=== Work required ===
Please reproduce all entries word for word, leaving every image behind.

--- START ---

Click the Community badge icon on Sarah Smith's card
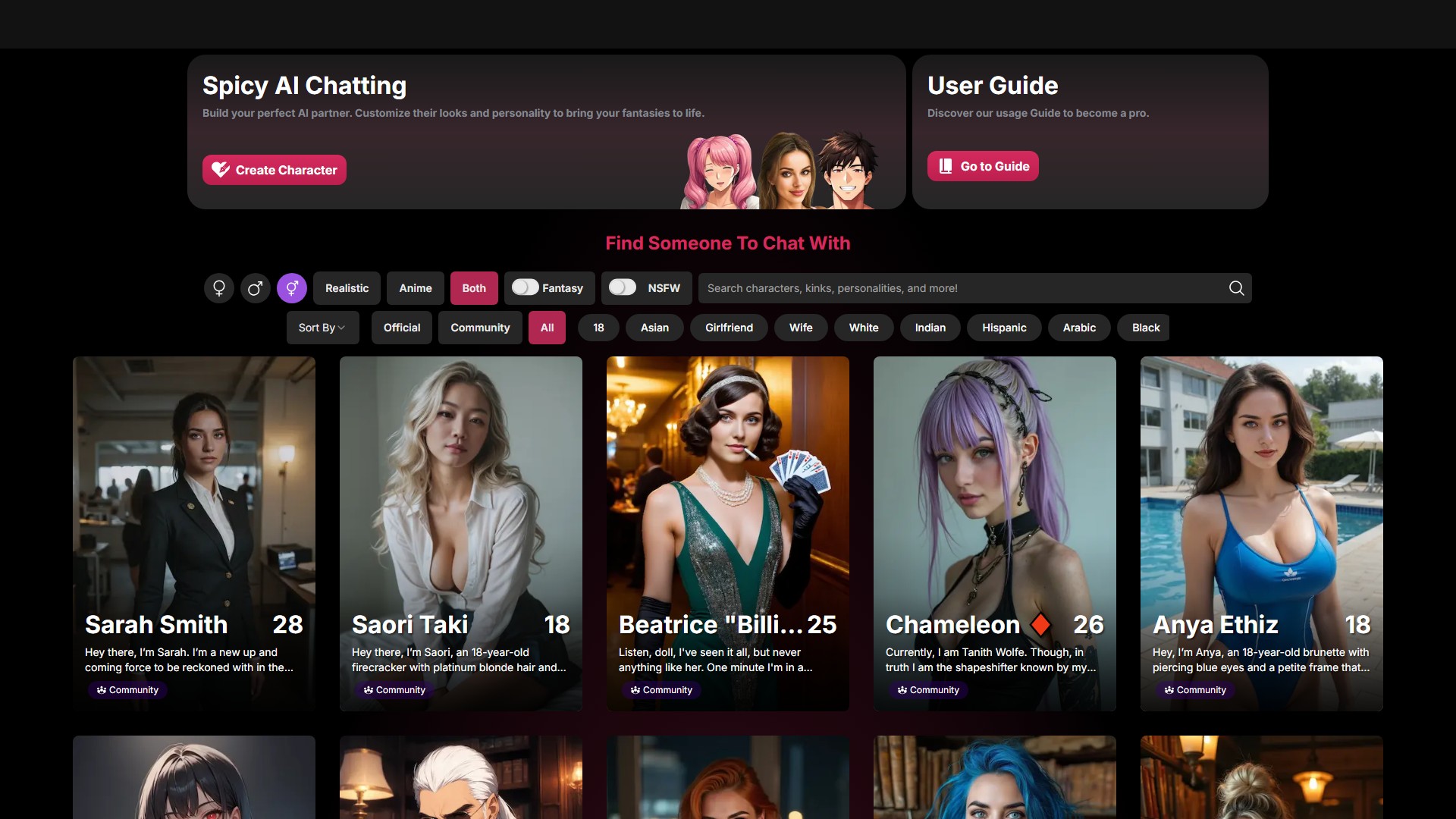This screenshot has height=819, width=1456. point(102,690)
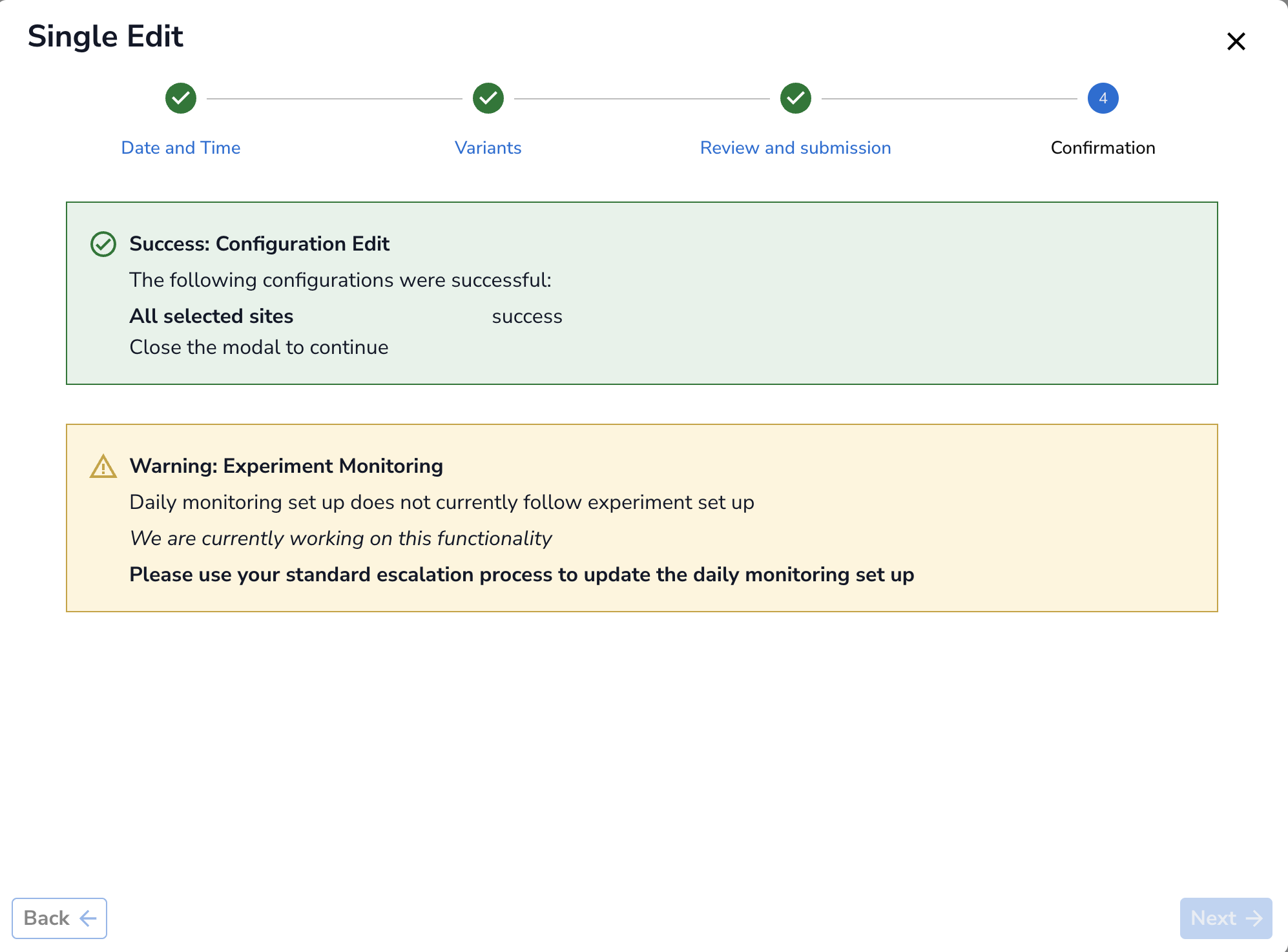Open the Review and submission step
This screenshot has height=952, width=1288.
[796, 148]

--- END ---

=== Task solution ===
Click the Community badge icon on Sarah Smith's card
This screenshot has height=819, width=1456. point(102,690)
Open the Review and submission step
This screenshot has height=952, width=1288.
[796, 148]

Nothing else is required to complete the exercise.